MicroRNAs, the tiny bits of genetic material that regulate gene expression, play a significant – but poorly understood – role in controlling the differences between individual cells. Yale researchers have developed a technology that sheds light on the workings responsible for these differences – a breakthrough that could lead to new insights about cancer development.
Researchers at Yale were able to profile for the first time both microRNA and messenger RNA (mRNA) in the same individual cell. By doing so, they discovered new mechanisms that lead to the heterogeneity – that is, the many variations – of gene expression. The results are published today in Nature Communications.
The research is a collaboration between the laboratories of Rong Fan, associate professor of biomedical engineering, and Jun Lu, an associate professor of genetics at the Yale Stem Cell Center.

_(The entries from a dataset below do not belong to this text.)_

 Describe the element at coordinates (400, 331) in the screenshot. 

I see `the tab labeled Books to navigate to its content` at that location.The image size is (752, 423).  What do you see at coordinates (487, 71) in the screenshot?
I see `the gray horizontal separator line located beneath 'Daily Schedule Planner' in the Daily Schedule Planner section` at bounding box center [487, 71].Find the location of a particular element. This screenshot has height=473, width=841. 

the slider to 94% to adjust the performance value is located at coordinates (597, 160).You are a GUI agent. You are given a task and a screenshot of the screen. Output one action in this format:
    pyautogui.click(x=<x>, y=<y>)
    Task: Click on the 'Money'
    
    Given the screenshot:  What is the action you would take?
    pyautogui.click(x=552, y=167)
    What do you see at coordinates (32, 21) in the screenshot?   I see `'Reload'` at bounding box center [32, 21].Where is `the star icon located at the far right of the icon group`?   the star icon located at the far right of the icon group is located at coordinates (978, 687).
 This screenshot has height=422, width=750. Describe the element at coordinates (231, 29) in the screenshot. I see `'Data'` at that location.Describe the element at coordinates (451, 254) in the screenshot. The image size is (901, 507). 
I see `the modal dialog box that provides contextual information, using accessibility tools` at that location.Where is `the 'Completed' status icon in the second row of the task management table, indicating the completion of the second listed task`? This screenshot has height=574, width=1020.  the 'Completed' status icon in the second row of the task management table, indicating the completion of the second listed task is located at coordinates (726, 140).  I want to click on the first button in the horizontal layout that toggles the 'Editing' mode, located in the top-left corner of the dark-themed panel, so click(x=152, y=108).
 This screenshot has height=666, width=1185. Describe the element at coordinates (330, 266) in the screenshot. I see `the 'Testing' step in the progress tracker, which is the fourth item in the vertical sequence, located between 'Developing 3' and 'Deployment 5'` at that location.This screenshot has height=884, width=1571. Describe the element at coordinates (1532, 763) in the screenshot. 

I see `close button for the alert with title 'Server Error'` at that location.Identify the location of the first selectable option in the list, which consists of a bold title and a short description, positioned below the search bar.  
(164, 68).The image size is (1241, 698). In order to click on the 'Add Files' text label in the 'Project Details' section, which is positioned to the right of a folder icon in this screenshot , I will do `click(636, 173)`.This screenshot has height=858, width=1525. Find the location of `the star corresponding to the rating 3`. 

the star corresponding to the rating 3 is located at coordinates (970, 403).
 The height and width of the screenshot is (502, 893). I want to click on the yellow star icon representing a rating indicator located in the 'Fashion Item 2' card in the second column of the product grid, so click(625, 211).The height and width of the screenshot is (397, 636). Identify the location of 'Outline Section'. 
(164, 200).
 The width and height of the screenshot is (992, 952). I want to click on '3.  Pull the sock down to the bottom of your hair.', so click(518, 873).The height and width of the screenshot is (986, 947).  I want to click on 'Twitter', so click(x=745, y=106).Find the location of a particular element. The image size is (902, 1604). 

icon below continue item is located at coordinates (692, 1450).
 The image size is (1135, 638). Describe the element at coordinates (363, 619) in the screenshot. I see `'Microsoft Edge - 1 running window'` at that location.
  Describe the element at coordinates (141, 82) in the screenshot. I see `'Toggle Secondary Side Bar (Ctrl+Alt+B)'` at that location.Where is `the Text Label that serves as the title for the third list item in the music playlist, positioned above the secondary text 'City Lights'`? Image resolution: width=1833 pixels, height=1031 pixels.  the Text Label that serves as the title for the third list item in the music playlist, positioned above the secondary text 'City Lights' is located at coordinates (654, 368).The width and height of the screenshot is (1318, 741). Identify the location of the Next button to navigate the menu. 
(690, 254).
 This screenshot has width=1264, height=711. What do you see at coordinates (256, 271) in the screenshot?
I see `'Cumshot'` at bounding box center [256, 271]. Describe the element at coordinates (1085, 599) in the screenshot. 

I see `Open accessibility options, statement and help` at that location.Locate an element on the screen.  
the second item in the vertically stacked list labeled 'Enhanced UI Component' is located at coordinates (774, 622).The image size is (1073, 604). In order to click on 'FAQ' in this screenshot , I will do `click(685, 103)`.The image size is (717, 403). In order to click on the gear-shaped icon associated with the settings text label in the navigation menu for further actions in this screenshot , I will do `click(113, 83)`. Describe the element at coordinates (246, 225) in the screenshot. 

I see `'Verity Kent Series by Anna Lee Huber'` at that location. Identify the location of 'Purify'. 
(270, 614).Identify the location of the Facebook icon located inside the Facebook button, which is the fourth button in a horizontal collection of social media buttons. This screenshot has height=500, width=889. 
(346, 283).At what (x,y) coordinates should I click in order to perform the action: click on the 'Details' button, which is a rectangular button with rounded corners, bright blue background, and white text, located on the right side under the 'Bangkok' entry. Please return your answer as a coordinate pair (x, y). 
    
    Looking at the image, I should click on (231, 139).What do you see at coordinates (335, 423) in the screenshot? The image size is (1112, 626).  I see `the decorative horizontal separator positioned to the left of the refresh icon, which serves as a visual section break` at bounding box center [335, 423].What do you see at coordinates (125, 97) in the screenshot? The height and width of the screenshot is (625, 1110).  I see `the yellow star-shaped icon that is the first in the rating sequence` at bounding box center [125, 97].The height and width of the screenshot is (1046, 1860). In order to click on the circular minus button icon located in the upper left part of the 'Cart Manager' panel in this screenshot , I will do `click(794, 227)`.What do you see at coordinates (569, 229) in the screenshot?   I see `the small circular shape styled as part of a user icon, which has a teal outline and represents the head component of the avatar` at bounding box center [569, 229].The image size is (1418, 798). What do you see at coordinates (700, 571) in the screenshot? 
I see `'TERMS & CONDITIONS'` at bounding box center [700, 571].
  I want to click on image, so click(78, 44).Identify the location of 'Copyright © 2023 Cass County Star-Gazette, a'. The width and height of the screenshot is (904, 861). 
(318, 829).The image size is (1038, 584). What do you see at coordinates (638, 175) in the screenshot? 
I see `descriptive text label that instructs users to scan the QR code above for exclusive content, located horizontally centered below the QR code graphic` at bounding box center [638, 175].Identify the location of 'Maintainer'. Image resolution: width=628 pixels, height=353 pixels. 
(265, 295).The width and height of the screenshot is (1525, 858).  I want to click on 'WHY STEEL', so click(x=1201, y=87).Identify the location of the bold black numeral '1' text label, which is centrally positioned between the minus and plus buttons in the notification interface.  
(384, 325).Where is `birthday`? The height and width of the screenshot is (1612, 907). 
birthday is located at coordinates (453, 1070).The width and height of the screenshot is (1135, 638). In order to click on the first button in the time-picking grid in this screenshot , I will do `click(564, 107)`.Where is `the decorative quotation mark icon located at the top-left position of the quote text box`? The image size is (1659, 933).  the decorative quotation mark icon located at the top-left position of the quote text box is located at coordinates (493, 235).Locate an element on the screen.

“Our work for the first time allowed for the direct measurement of all microRNAs and all mRNAs in single cells, which can provide direct evidence of how microRNAs control their target mRNAs,” Fan said.
To co-sequence microRNA and mRNA from the same cell, the researchers needed to develop a new approach, since conventional methods, such as magnetic capture and gel electrophoresis, don’t work reliably at the single-cell scale.The researchers used a “half-cell genomics” approach. To do so, they physically split a single-cell lysate – that is, the liquid containing all the materials from a single cell – into two equal fractions. This is trickier than it sounds, since ensuring that all the protein-bound nucleic acid materials are fully dissociated is a complicated process.
For the study, the researchers showed that the half-cell approach could lead to robust splitting of microRNA and mRNA from single cell lysates and that they could perform a co-measurement of both from the same cell. In doing so, they found evidence that variability in microRNA expression alone is responsible for non-genetic cell-to-cell heterogeneity.
The innovation could lead to unraveling numerous mysteries of the genome.
“This work brings new opportunities to investigate how the changes in small RNA expression in single cells contribute to non-genetic cell-to-cell variability, and how miRNA expression heterogeneity contributes to the control of single-cell level mRNA expression heterogeneity,” said Nayi Wang, a former Ph.D. student in Fan’s laboratory and lead author of the study.
The breakthrough could lead to a better understanding of cancer development, intratumor heterogeneity, and therapeutic resistance. The researchers said the next step may be to seek microRNA targets for cancer treatments.